About this task
Restate word for word the lines of the material below, from the line with "Click the Subparcela column header" to the line with "Given: Click the lock all padlock icon", both lines included, and no others.

Provided information
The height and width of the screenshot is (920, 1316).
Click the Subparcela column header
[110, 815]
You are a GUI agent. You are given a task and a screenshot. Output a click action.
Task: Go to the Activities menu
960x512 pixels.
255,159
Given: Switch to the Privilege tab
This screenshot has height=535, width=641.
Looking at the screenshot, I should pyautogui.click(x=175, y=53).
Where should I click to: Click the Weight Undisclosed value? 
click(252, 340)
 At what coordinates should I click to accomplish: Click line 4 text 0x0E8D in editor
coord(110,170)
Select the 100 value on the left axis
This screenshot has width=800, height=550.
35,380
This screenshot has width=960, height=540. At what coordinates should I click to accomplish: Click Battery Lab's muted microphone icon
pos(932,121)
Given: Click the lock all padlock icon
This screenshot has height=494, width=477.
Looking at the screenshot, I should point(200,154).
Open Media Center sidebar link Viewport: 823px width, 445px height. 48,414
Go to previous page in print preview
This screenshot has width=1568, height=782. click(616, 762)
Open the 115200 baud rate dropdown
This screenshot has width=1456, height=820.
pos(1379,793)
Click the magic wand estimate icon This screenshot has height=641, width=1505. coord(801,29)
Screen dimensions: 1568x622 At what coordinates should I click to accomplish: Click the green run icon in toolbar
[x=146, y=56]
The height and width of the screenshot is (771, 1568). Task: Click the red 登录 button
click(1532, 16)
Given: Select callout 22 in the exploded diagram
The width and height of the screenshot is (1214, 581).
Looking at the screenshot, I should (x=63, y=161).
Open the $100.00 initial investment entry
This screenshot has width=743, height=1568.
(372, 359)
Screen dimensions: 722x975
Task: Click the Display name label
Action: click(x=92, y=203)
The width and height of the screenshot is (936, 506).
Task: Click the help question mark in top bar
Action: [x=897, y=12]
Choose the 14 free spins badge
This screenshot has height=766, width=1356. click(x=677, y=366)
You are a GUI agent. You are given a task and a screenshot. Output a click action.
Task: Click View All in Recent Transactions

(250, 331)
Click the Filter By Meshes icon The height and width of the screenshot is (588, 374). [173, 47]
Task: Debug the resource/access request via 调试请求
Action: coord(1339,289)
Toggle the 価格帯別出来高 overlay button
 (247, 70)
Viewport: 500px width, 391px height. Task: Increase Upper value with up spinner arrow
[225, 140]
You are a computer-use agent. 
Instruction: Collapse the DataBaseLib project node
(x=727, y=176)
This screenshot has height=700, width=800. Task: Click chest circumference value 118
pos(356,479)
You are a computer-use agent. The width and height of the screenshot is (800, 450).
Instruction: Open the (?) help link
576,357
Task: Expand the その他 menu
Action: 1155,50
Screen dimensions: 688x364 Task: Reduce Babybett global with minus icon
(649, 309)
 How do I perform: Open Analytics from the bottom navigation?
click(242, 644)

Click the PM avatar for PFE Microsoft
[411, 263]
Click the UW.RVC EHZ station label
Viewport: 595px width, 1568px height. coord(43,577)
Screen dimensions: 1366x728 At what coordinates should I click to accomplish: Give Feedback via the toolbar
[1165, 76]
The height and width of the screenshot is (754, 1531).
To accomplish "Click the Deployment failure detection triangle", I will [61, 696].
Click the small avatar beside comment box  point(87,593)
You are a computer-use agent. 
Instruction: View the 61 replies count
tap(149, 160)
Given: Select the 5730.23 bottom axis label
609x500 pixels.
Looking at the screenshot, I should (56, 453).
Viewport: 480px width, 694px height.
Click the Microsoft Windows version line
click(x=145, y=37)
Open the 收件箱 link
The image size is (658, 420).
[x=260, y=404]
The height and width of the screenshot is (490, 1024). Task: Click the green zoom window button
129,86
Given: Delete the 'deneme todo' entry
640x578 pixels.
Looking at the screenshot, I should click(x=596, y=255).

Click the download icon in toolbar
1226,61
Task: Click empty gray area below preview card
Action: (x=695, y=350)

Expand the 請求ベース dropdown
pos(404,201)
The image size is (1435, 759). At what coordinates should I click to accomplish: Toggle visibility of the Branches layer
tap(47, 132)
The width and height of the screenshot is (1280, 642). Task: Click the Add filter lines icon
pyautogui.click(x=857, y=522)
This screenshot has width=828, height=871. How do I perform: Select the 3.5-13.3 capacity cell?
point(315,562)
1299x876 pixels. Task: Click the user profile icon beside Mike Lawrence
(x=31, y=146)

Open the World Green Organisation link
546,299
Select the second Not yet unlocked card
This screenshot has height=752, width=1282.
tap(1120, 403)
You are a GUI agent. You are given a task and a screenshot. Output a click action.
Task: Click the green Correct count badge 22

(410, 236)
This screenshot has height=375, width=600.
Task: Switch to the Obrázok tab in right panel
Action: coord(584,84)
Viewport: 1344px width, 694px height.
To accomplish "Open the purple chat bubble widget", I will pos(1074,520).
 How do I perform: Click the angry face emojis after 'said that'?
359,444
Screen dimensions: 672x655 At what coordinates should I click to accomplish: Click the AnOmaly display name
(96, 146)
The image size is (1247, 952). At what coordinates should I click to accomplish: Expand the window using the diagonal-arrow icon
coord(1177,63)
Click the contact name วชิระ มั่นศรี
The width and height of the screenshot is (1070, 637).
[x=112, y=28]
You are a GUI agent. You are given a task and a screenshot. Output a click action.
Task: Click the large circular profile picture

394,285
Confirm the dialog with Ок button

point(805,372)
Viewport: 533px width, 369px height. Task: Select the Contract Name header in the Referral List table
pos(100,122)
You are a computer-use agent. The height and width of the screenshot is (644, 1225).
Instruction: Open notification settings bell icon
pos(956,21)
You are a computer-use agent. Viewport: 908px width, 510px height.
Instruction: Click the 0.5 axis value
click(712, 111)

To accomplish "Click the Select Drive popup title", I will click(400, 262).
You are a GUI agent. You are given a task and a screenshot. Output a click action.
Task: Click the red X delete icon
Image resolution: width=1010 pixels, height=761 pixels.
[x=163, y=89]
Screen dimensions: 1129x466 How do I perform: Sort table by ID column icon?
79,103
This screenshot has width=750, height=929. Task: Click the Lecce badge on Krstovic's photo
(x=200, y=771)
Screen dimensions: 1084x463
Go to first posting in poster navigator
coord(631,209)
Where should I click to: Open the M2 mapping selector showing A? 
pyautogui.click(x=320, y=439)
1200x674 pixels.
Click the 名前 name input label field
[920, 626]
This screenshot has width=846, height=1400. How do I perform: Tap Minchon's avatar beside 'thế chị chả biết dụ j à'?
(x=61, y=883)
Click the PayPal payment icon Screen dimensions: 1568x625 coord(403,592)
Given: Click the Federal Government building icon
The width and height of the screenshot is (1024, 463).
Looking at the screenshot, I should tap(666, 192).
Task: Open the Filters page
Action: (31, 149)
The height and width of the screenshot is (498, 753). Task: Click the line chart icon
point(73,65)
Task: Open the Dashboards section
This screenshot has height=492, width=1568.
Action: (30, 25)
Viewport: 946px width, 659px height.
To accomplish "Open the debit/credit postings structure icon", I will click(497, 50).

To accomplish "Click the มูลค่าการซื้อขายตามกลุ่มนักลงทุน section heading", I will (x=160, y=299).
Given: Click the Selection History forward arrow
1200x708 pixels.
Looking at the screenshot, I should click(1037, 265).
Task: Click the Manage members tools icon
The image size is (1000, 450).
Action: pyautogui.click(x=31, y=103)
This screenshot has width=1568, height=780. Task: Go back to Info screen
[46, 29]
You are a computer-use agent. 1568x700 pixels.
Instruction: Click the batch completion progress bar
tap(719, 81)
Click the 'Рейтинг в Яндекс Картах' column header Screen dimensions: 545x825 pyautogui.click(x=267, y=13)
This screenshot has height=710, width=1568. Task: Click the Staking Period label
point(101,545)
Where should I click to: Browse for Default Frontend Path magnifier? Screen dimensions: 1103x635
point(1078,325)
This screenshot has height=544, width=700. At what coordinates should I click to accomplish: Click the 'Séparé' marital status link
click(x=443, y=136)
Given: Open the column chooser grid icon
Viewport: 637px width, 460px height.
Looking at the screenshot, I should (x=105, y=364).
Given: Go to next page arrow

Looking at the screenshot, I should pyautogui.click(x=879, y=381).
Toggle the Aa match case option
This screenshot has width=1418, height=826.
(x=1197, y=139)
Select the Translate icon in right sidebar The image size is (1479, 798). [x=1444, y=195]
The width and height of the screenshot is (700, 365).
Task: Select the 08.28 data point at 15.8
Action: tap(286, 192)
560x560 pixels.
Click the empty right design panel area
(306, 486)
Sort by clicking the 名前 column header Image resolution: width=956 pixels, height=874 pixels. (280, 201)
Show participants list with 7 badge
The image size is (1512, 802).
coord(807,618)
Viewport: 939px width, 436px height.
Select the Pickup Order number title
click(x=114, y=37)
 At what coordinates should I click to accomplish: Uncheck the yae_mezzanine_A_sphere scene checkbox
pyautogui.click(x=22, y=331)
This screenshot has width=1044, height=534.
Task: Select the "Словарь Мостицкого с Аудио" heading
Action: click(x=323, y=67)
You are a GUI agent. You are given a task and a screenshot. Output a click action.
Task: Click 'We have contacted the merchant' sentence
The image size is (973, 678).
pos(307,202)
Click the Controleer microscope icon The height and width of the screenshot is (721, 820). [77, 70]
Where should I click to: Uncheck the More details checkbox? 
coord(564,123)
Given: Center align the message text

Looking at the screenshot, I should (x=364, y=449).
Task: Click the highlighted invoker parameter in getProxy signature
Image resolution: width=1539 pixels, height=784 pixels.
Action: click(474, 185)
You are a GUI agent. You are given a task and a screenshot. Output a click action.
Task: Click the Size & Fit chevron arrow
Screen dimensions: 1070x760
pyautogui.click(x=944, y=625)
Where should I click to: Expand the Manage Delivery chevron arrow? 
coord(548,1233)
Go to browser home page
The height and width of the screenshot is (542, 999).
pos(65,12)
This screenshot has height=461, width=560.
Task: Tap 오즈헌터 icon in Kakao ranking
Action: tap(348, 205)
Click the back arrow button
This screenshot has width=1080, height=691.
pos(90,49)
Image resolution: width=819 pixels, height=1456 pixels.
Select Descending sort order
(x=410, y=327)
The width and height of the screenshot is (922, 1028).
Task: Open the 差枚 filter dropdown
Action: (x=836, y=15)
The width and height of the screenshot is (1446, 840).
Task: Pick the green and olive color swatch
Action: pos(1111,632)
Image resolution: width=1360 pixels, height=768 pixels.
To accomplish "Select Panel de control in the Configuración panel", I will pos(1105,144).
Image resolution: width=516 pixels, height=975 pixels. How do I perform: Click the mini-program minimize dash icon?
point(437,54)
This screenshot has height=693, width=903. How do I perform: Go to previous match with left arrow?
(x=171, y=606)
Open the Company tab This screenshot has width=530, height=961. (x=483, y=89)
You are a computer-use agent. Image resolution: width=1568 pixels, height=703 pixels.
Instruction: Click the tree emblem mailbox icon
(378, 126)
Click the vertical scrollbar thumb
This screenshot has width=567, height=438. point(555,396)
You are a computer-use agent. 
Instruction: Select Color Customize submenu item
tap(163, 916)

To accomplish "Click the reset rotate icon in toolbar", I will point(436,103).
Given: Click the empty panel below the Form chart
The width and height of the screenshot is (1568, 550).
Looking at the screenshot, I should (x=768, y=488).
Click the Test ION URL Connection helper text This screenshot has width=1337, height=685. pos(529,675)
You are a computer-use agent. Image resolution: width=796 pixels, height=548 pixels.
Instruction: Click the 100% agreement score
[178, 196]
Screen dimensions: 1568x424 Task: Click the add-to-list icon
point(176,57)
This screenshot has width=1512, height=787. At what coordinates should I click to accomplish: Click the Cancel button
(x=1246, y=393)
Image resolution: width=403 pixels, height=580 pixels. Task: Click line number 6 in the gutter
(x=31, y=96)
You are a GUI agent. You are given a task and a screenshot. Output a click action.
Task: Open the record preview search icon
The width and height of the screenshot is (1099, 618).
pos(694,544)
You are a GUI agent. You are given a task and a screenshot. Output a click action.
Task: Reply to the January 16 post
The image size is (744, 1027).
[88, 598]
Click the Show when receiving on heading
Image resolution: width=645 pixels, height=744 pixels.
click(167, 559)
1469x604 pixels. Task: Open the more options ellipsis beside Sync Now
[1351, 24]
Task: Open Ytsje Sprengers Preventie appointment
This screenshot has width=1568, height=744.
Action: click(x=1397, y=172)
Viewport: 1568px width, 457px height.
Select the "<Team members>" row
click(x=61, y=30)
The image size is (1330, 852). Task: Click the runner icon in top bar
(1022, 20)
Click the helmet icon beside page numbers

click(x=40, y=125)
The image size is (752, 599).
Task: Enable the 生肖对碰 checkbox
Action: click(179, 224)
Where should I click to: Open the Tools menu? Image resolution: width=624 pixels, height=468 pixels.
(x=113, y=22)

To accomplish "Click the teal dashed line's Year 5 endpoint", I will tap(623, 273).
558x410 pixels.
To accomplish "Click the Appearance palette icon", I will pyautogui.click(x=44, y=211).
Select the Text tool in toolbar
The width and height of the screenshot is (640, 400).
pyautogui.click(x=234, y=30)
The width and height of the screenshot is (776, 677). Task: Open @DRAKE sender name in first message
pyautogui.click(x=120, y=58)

Solution to this problem
Click the Subparcela column header
[110, 815]
You are a GUI agent. You are given a task and a screenshot. Output a click action.
Task: Go to the Activities menu
960x512 pixels.
255,159
Given: Switch to the Privilege tab
This screenshot has height=535, width=641.
Looking at the screenshot, I should pyautogui.click(x=175, y=53).
Where should I click to: Click the Weight Undisclosed value? 
click(252, 340)
 At what coordinates should I click to accomplish: Click line 4 text 0x0E8D in editor
coord(110,170)
Select the 100 value on the left axis
This screenshot has width=800, height=550.
35,380
This screenshot has width=960, height=540. At what coordinates should I click to accomplish: Click Battery Lab's muted microphone icon
pos(932,121)
Given: Click the lock all padlock icon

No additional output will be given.